Monday, 13 October 2014

Homemade Halloween

With Thanksgiving under our belts, our bellies full of turkey and trimmings and our hearts full of family and holiday spirit it's time for those of us with young children to turn our thoughts to Halloween - draping the house in cotton cobwebs, decorating the yard with ghosts and goblins, baking spooky treats to send to school with the kids, picking out costumes to wear on the big night.

My boys and I sat down this week to discuss costume ideas. Merely as a matter of interest I pulled out all the costumes we already had in the house - out of the dress-up box in the playroom, packed away in the Halloween box in the basement, mixed up with the outgrown baby clothes in my youngest's closet, stuffed haphazardly into the crawlspace.

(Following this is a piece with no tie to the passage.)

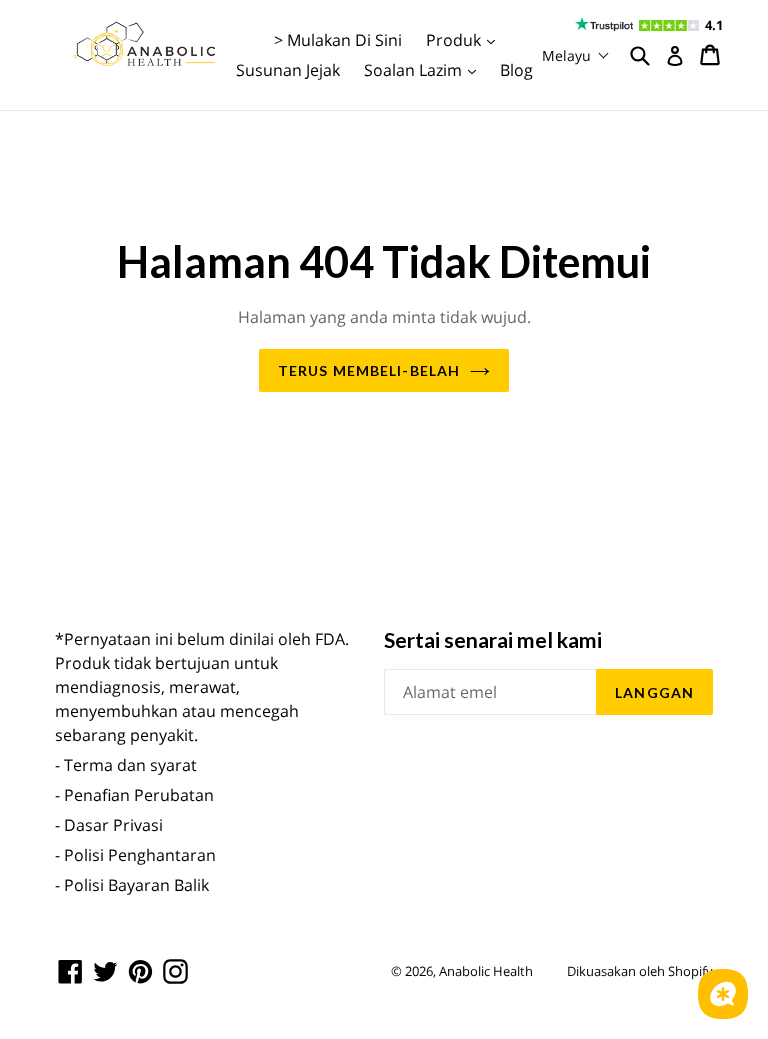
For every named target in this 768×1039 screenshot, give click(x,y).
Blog (516, 70)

In our home, at this moment, our costume inventory includes: three pirates, three pumpkins, two ninjas, two dinosaurs, two avatars, a ladybug, Optimus Prime and Bumblebee, Darth Vader and a Storm Trooper, Mario and Luigi and a mushroom. Plus assorted masks, hats, capes and accessories. And all three of my children have chosen different costumes for this year.

It's fine - of course it's fine. Halloween is a fun holiday for kids. Dressing up in costume, walking in a parade at school, trick-or-treating through the neighbourhood at night. They're only little enough to really enjoy it for such a short while; of course I'll get or make them whatever costume they choose. But looking at that pile of costumes, heaps of colourful stuffed plush and screened fabrics and coordinating masks and accessories, all worn once and packed away - it just seems so wasteful.

It's not that kids' costumes are terribly expensive. You can get a pretty fancy character costume, complete with accessories, for forty dollars or less and your child will look like he just walked out of Central Casting. That costume can be popped into the play chest for dress-up play and then handed down to a niece or nephew or a neighbour's child. It's not like it needs to be a disposable item.

But Halloween costumes don't even need to cost that much. Remember when we were younger and our mothers sewed our costumes out of scrap fabric? It's actually still acceptable to do that. Or if, like me, you aren't much of a seamstress, a little bit of creativity and craftiness can get you an awesome kid-and-budget-friendly costume.

Think dollar-store felt and craft items, old clothes designated for donation, bits and pieces and odds and ends around the house. Dollar stores are also filled with cheap and easy costume pieces - colourful wigs, tiaras, witches' hats, vampire teeth and capes. Use your imagination!

Mouse, bunny or cat ears can be cut out of felt and affixed to a headband, makeup used for whiskers and nose and a stuffed pantyhose leg pinned to the back of a solid-coloured outfit to become a favourite animal.

Pull out Dad's hockey or baseball gear and go as a professional athlete.

Craft a masquerade mask from glitter and feathers and beads and dig through Mom's closet for glamorous dress-up clothes.

Wrap a large box in gift wrap, cut holes in the top and sides for head and arms and pop a bow on the top of the head to go as a gift.

Pull out that Santa hat from last Christmas, pair it with a red sweatshirt stuffed with a pillow and carry a stocking instead of a loot bag.

Mario Brothers Halloween costumes, kids costumes, Mario, Luigi, mushroom, homemade costume, HalloweenOne year my older two boys were going as Mario and Luigi and I could not find a coordinating baby costume for my youngest, so I created a Mario Brothers mushroom using an inverted plastic serving bowl covered in a blue balaclava with black felt eyes glued on. I sewed the mushroom cap onto the hood of his blue one-piece snowsuit.

I used all dollar-store items with an overall cost of approximately five dollars, and we've never had such rave reviews over one of our kids' Halloween costumes.

Last year all three boys were in a lather of indecision over their costumes and it came right down to the night before Halloween before they decided to go as pirates.

I dug three pairs of black pants out of the piles of clothes they'd outgrown and cut them off with jagged edges, chopped an old striped maternity t-shirt into three black-and-white sashes, dressed them all in plain black t-shirts with open white dress shirts and rolled-up sleeves, then dug into our stores of piratey play things: pirate hats, pirate bandana, eye patches and earrings and medallions. We finished off the costumes with eye pencil "scars" on their cheeks and foreheads.

Total cost: nothing, other than what we had in our house to begin with.

There's nothing at all wrong with splurging on a store-bought character costume for your kids' Halloween. But if you're thinking of saving a few dollars in the months leading up to Christmas, homemade Halloween costumes can be a great way to go!